SECTION 3.02. Liability of Holders and Beneficial Owners for Taxes and
Other Charges. If any tax or governmental charge shall become payable with
respect to any Rule 144A GDR or any Deposited Securities represented by the Rule
144A GDSs evidenced by any Rule 144A GDR, such tax or other governmental charge
shall be payable by the Holder of such Rule 144A GDR to the Depositary and any
Beneficial Owner of such Rule 144A GDR shall be liable to the Holder therefor.
The Depositary may (and at the request of the Company shall) refuse, and the
Company shall be under no obligation, to effect any registration of transfer of
all or part of such Rule 144A GDR or any withdrawal of Deposited Securities
represented by the Rule 144A GDSs evidenced thereby until such payment is made,
and may withhold any dividends or other distributions, or may sell for the
account of the Holder thereof any part or all of the Deposited Securities
represented by the Rule 144A GDSs evidenced by such Rule 144A GDR, and may apply
such dividends or other distributions or the proceeds of any such sale in
payment of such tax or other governmental charge, the Holder and the Beneficial
Owners of such Rule 144A GDR remaining liable for any deficiency.
17
SECTION 3.03. Representations and Warranties on Deposit, Transfer and
Surrender and Withdrawal of Shares or Rule 144A GDRs. Each person depositing
Shares under this Agreement shall be deemed thereby to represent and warrant
that such Shares and each certificate therefor are validly issued, fully paid
and nonassessable and free of any preemptive rights, that the person making such
deposit is duly authorized so to do and that the deposit of shares by such
person does not violate the registration requirements of the Securities Act.
Such representations and warranties shall survive the deposit of Shares and the
issuance of Rule 144A GDRs or adjustments in the Depositary's records in respect
thereof.
Each person depositing Shares, transferring Rule 144A GDRs or any
beneficial interest therein, or surrendering Rule 144A GDRs or any beneficial
interest therein and withdrawing Shares under this Agreement shall be deemed
thereby to represent and warrant (a) in the case of deposits, to have made the
representation substantially as set forth in Exhibit C-1, (b) in the case of
surrender for the purpose of withdrawal, to have made representations and
warranties substantially as set forth in Exhibit C-2 and (c) in every such case,
to acknowledge that the Shares have not been and will not be registered under
the Securities Act, and may not be offered, sold, pledged or otherwise
transferred except under or in accordance with the restrictions on transfer set
forth in the Securities Act Legend and that any offers, sales, transfers or
other disposition of the Rule 144A GDRs or any beneficial interest therein or in
the Shares or any beneficial interest therein shall comply with the restrictions
set forth in the Securities Act Legend and to represent and warrant that such
deposit, transfer or surrender and withdrawal complies with such restrictions.
Such representations, warranties and agreements shall survive any such deposit,
transfer or surrender and withdrawal.

● TASKS AND EXERCISES
1. Print the part of the deposit agreement excerpt that begins at the words "SECTION 3.02. Liability" and stops after the words "the Holder therefor.".
2. According to Section 3.02 of the deposit agreement excerpt, who is liable to the Holder for a tax or governmental charge payable on a Rule 144A GDR?
The material that follows plays no part in this work.

● RAW DATA
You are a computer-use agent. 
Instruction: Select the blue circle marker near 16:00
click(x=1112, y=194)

● PER-TASK ANSWERS
1.
SECTION 3.02. Liability of Holders and Beneficial Owners for Taxes and
Other Charges. If any tax or governmental charge shall become payable with
respect to any Rule 144A GDR or any Deposited Securities represented by the Rule
144A GDSs evidenced by any Rule 144A GDR, such tax or other governmental charge
shall be payable by the Holder of such Rule 144A GDR to the Depositary and any
Beneficial Owner of such Rule 144A GDR shall be liable to the Holder therefor.

2. Any Beneficial Owner of that Rule 144A GDR is liable to the Holder for it.